Blok Teks:
+ + +
Senang Bertemu Warga Negara Indonesia, Berhasrat Pulang Kampung
Sentimen politik memaksa Zhang Qing Feng meninggalkan Indonesia pada 1960. Saat itu dia baru berusia 8 tahun. Setelah puluhan tahun tinggal di Tiongkok, Zhang masih menyimpan memori tentang Indonesia.
Pria paro baya itu sedang menuntun sepeda ketika kemudian menghentikan langkahnya. Rupanya dia tertarik dengan perbincangan saya dengan seorang rekan wartawan dari Indonesia.
"Indonesia?" tanya pria tersebut. "Saya gembira sekali kalau bertemu orang Indonesia", sambungnya.
+ + +
Bagian Data:
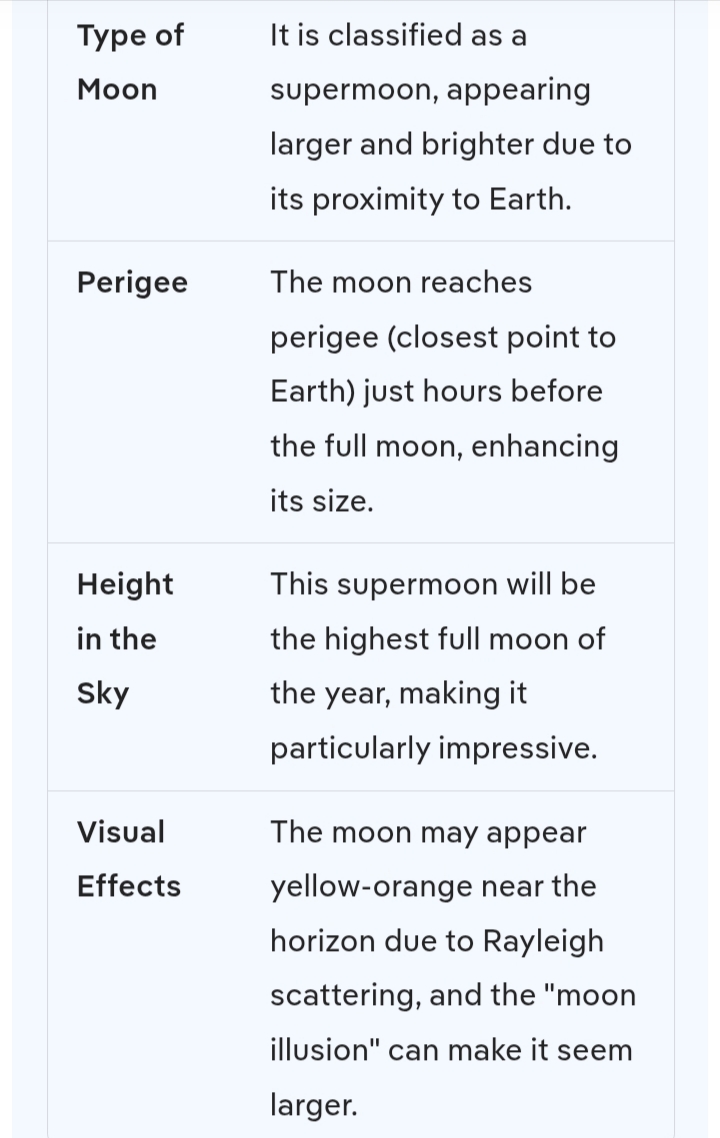Click the "Height in the Sky" label
This screenshot has height=1138, width=720.
pyautogui.click(x=125, y=639)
+ + +
Daftar Tugas:
a) Menurut teks tentang Zhang Qing Feng, pada usia berapa dia meninggalkan Indonesia?
b) Teruskan teks tentang Zhang Qing Feng, dimulai sesudah kalimat terakhir yang tercantum.
Baris-baris data merupakan bahan tersendiri yang terpisah dari teks tentang Zhang Qing Feng.

Jawaban Berurutan:
a) Dia meninggalkan Indonesia saat berusia 8 tahun.

b)
Dialah Zhang Qing Feng alias Thio Ceng Hong. Bukan tanpa alasan kalau pria 60 tahun suka dengan Indonesia. Sebab dia lahir di Indonesia, tepatnya di Talang Padang, Lampung. Namun saat berusia 8 tahun, Zhang dibawa keluarganya meninggalkan Indonesia menuju tanah leluhur mereka di Tiongkok. Ribuan warga keturunan Tionghoa melakukan eksodus besar-besaran pada 1960-an.
Memang tidak semuanya meninggalkan Indonesia."Saudara ayah dan ibu saya tetap tinggal di Indonesia sampai sekarang", kata Zhang.
Ayah Zhang adalah pedagang, ketika memutuskan hijrah, mereka terpaksa meninggalkan rumah dan usaha yang ada.
"Kami selama seminggu berada di kapal. Dari Lampung menuju Tanjung Karang. Sampai di Jakarta menginap satu malam. Setelah itu perjalanan dilanjutkan ke Tiongkok", kenang Zhang.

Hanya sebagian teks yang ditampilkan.